__Instructions for the task__: The expected output is each line from the one containing "Buyer Guarantee (449, 518)" to the last line of the data below, set down exactly, minus the pictures.

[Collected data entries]
◆ ◆ ◆

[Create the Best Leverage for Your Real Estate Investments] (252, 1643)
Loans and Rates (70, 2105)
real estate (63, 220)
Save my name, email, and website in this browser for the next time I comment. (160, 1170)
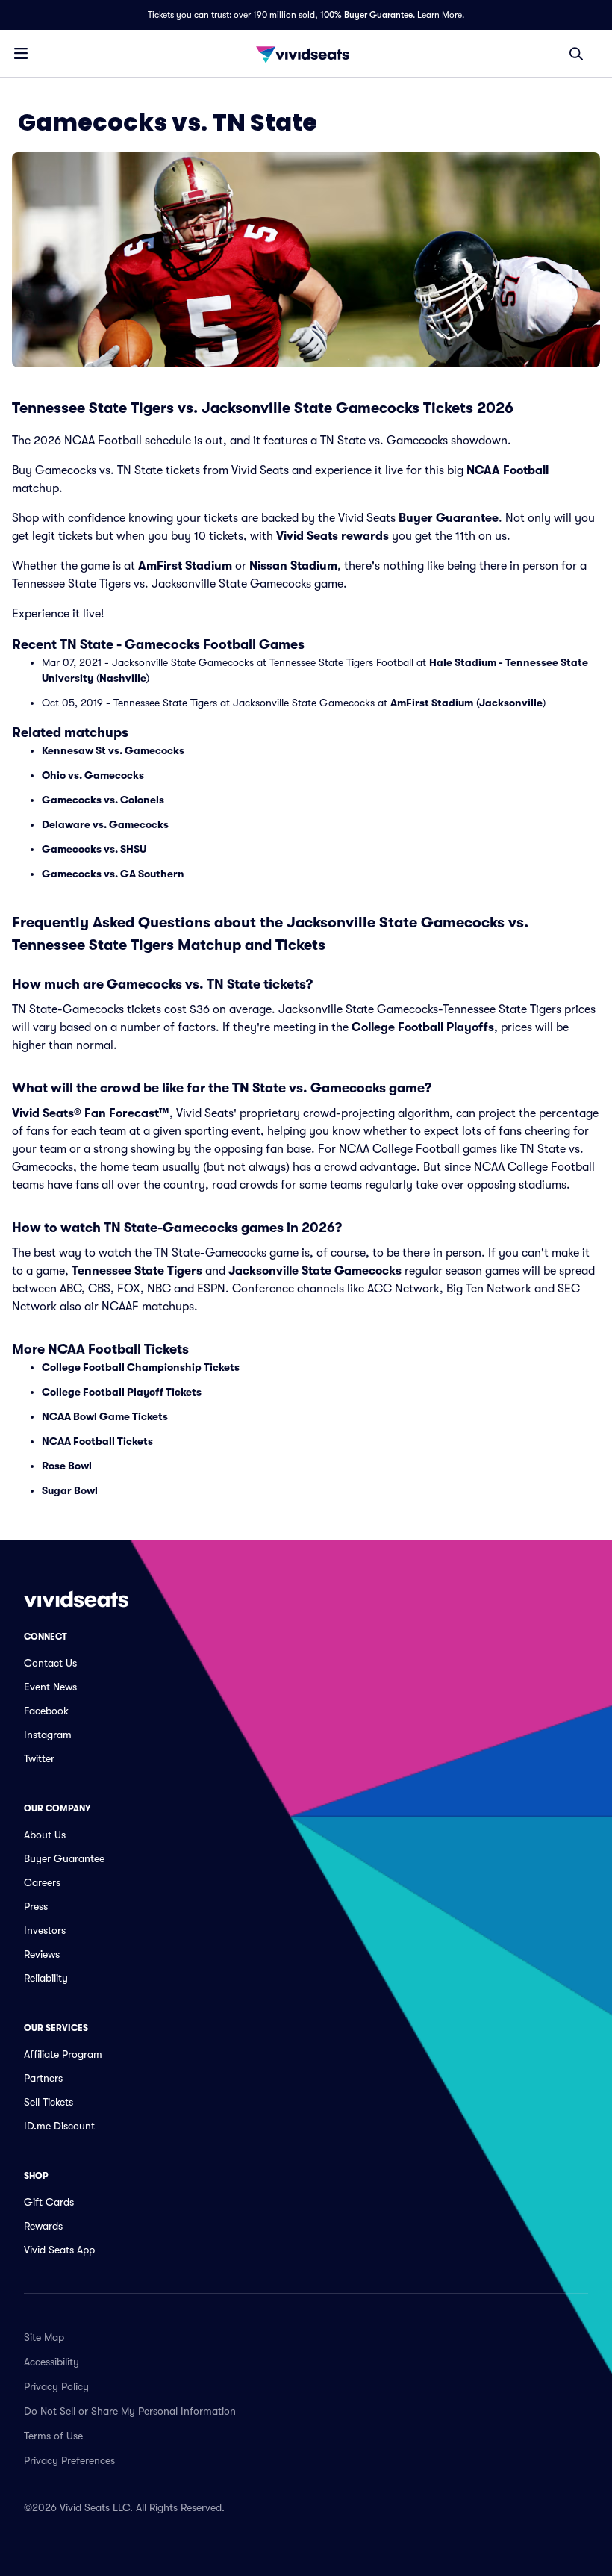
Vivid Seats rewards (332, 536)
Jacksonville (511, 703)
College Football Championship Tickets (141, 1367)
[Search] (576, 54)
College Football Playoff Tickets (122, 1392)
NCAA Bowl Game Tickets (105, 1416)
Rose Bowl (67, 1466)
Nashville (122, 678)
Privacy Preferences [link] (69, 2460)
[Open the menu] (21, 53)
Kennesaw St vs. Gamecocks (113, 750)
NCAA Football (507, 470)
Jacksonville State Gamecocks (315, 1271)
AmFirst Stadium (185, 566)
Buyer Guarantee (449, 518)
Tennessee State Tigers (137, 1271)
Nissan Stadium (293, 566)
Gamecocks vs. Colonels (103, 800)
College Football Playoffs (423, 1027)
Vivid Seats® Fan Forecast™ (90, 1113)
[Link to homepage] (306, 54)
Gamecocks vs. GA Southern (113, 874)
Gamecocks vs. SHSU (94, 849)
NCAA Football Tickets (97, 1441)
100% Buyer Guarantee (366, 15)
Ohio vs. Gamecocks (93, 775)
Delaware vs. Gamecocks (105, 824)
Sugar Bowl (70, 1490)
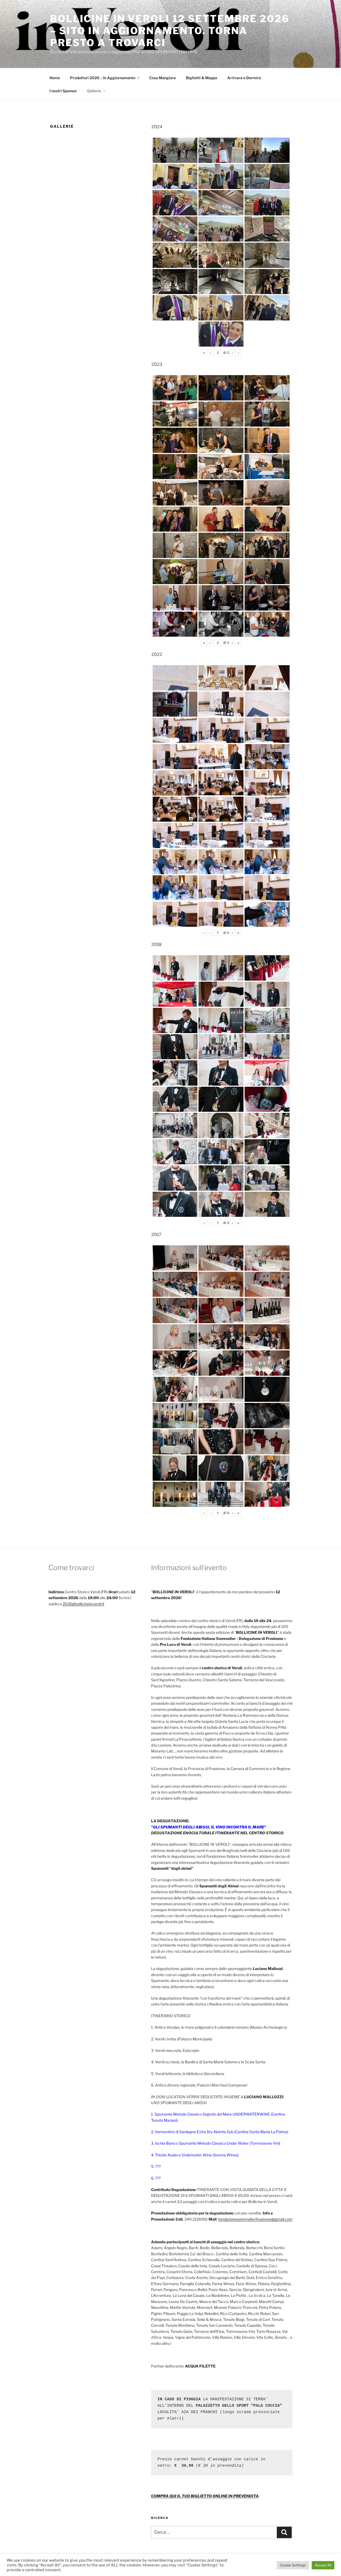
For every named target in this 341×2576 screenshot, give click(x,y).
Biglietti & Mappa (201, 77)
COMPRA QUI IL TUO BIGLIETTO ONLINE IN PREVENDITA (205, 2496)
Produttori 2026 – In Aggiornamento (102, 77)
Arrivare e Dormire (244, 77)
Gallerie (94, 91)
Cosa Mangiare (162, 77)
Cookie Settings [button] (293, 2565)
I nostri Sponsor (63, 91)
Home (55, 77)
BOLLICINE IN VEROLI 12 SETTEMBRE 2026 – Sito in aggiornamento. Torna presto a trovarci (169, 31)
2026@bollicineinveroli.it (83, 1604)
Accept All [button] (323, 2565)
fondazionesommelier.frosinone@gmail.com (255, 2219)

◆ ◆ ◆

__Task solution__:
Buyer Guarantee (449, 518)
Tennessee State Tigers (137, 1271)
Nissan Stadium (293, 566)
Gamecocks vs. Colonels (103, 800)
College Football Playoffs (423, 1027)
Vivid Seats® Fan Forecast™ (90, 1113)
[Link to homepage] (306, 54)
Gamecocks vs. GA Southern (113, 874)
Gamecocks vs. SHSU (94, 849)
NCAA Football Tickets (97, 1441)
100% Buyer Guarantee (366, 15)
Ohio vs. Gamecocks (93, 775)
Delaware vs. Gamecocks (105, 824)
Sugar Bowl (70, 1490)
For every named target in this 341×2576 screenshot, give click(x,y).
Biglietti & Mappa (201, 77)
COMPRA QUI IL TUO BIGLIETTO ONLINE IN PREVENDITA (205, 2496)
Produttori 2026 – In Aggiornamento (102, 77)
Arrivare e Dormire (244, 77)
Gallerie (94, 91)
Cosa Mangiare (162, 77)
Cookie Settings [button] (293, 2565)
I nostri Sponsor (63, 91)
Home (55, 77)
BOLLICINE IN VEROLI 12 SETTEMBRE 2026 – Sito in aggiornamento. Torna presto a trovarci (169, 31)
2026@bollicineinveroli.it (83, 1604)
Accept All [button] (323, 2565)
fondazionesommelier.frosinone@gmail.com (255, 2219)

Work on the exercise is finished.